WhyLogs (https://github.com/whylabs/whylogs) is an open source data quality library that uses advanced data science statistics to log and monitor data for your AI/ML application. WhyLogs is designed to scale with your MLOps workflow, from local development to production terabyte-size datasets.

Whether you are running an experimentation or production pipeline, understanding the properties of the data that flows through your application is critical to the success of your ML project. WhyLogs enables advanced statistical collection using lightweight techniques, such as building sketches for data, that enable complex monitoring and data quality checks for your pipeline.

Key Features

  • Data Insight: WhyLogs provides complex statistics across different stages of your ML/AI pipelines and applications.

  • Scalability: WhyLogs scales with your system, from local development mode to live production systems in multi-node clusters, and works well with batch and streaming architectures.

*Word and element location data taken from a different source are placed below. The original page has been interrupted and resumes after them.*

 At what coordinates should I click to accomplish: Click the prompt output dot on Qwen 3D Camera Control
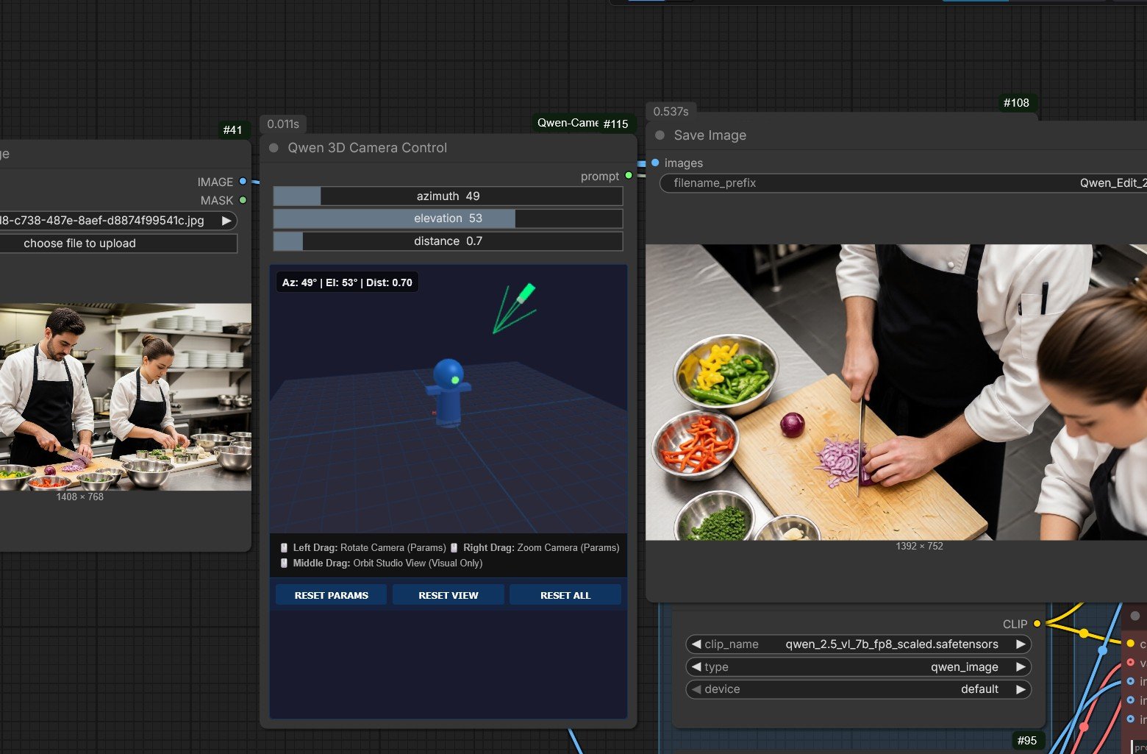click(627, 176)
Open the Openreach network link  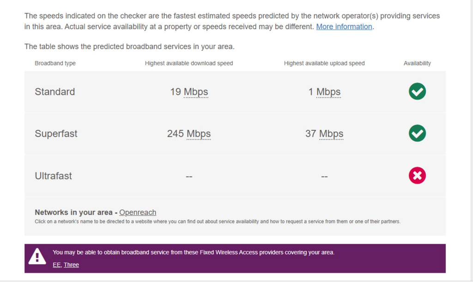[138, 212]
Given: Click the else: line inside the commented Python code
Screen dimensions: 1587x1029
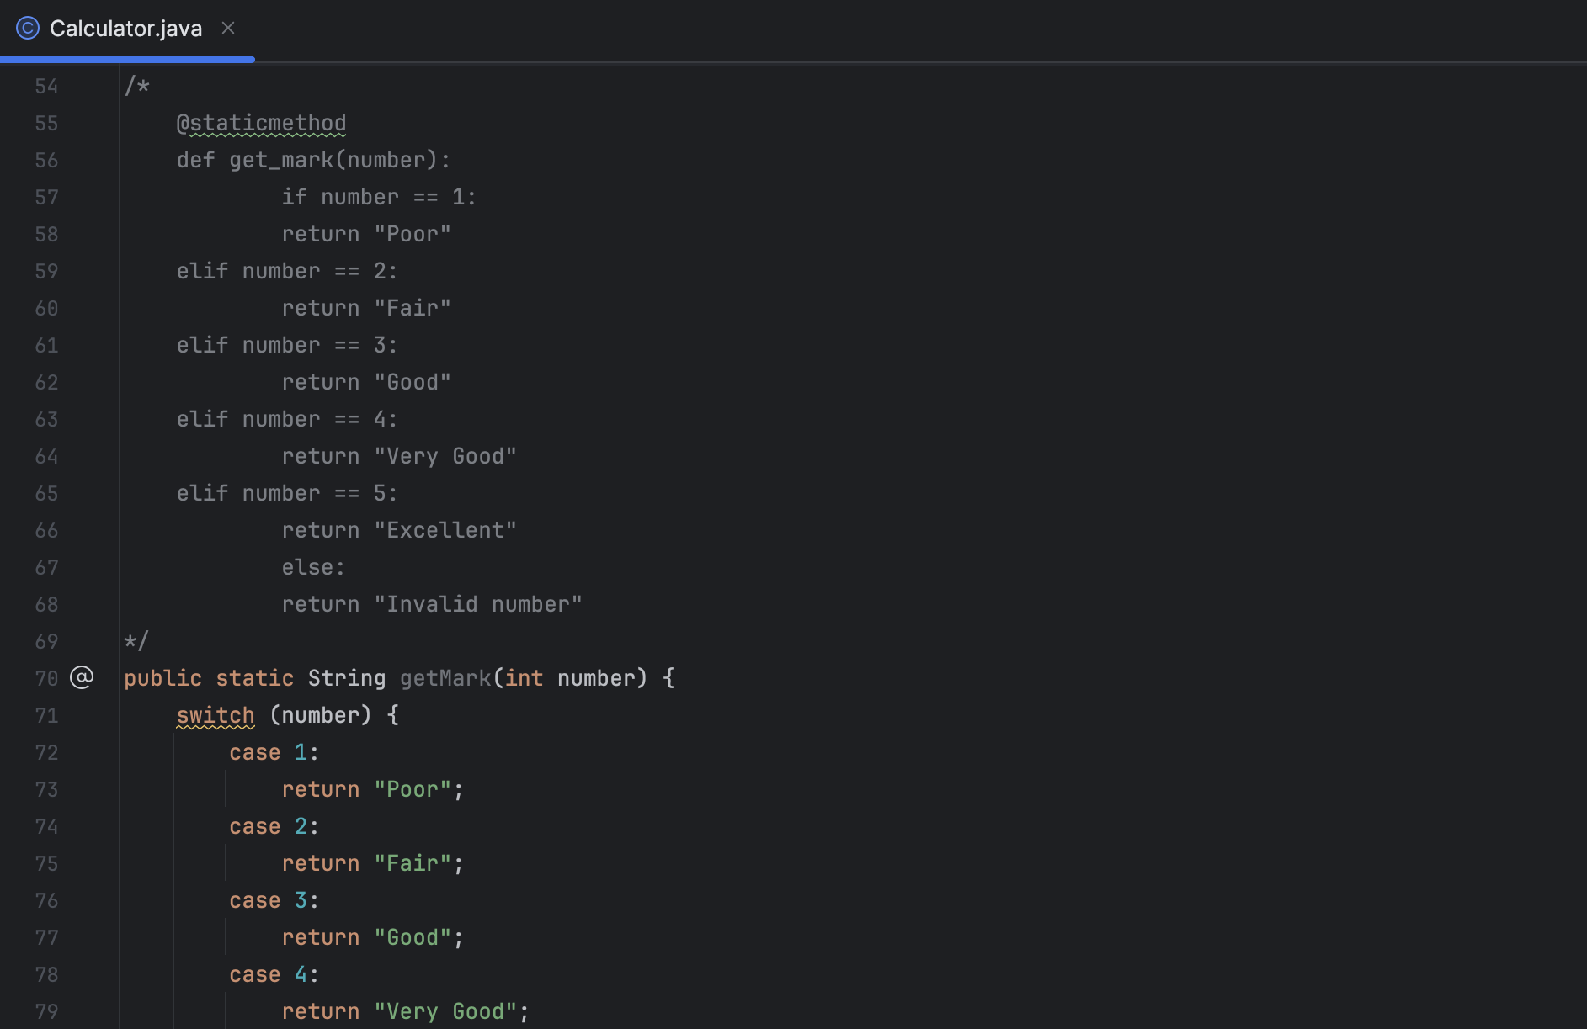Looking at the screenshot, I should [x=312, y=566].

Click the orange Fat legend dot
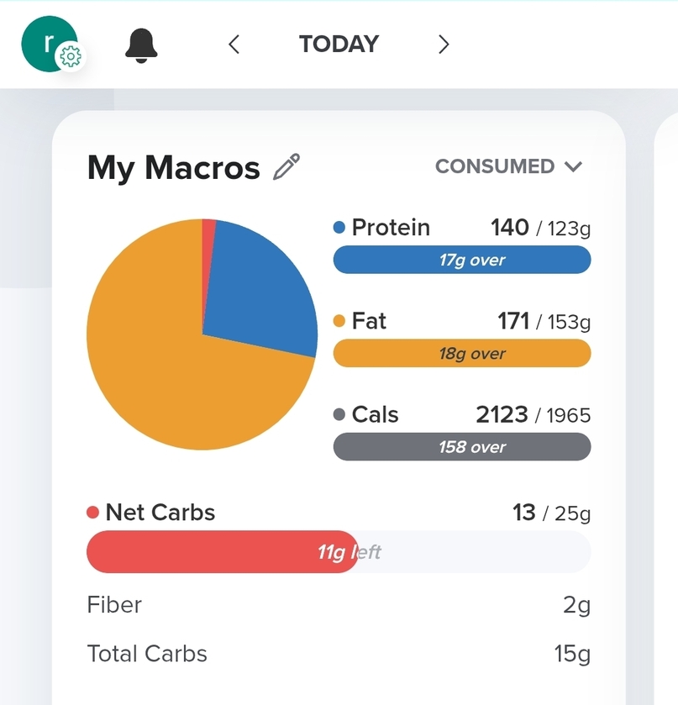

  • Lightweight: WhyLogs produces small mergeable lightweight outputs in a variety of formats, using sketching algorithms and summarizing statistics.

  • Unified data instrumentation: To enable data engineering pipelines and ML pipelines to share a common framework for tracking data quality and drifts, the WhyLogs library supports multiple languages and integrations.

  • Observability: In addition to supporting traditional monitoring approaches, WhyLogs data can support advanced ML-focused analytics, error analysis, and data quality and data drift detection.